(Recorded information):

***

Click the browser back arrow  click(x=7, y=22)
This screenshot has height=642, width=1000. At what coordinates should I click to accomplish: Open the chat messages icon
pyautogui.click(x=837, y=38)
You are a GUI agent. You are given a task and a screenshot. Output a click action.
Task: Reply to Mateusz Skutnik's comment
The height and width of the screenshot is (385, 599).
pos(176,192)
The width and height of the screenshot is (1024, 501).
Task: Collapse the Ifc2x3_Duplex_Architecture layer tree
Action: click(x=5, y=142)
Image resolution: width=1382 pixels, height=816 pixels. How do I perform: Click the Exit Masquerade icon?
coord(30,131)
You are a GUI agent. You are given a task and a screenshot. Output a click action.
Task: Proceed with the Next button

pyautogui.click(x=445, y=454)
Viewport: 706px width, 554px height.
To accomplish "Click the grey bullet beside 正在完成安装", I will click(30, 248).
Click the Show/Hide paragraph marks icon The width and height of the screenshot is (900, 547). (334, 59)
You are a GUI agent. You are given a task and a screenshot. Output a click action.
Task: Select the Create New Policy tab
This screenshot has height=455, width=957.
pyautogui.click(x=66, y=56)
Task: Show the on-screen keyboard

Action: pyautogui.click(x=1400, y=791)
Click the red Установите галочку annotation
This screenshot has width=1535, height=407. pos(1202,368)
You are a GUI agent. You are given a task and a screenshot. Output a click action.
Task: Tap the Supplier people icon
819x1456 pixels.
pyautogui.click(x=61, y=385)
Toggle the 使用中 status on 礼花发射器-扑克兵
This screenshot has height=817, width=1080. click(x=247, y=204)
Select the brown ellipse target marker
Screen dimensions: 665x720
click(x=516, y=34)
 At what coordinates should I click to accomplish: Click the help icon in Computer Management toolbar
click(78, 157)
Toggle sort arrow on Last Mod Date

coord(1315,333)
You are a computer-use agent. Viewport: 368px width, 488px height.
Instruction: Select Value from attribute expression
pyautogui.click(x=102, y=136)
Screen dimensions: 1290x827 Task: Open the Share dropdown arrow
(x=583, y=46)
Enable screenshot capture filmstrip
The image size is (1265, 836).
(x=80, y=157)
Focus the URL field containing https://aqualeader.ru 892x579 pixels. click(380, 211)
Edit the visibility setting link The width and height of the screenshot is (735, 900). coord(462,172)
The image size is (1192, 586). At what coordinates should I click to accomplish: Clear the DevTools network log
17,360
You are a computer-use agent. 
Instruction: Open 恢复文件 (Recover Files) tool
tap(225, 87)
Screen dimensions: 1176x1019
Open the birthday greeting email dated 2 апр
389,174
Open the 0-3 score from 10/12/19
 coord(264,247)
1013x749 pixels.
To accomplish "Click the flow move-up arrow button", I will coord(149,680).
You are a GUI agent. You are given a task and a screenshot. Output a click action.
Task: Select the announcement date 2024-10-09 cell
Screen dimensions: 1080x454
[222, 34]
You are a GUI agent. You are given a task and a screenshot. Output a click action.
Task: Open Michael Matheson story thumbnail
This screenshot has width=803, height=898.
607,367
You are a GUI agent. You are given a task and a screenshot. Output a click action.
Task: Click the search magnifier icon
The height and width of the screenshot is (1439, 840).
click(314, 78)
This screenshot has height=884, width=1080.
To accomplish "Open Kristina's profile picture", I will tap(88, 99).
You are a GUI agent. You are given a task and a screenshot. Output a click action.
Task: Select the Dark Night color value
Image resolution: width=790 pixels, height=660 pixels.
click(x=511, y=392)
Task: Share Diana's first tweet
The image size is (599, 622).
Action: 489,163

***

(What you should do): In the records above, each line with the string "Viewport" should be copied.

(Solution for this problem):
Viewport: 706px width, 554px height.
You are a computer-use agent. Viewport: 368px width, 488px height.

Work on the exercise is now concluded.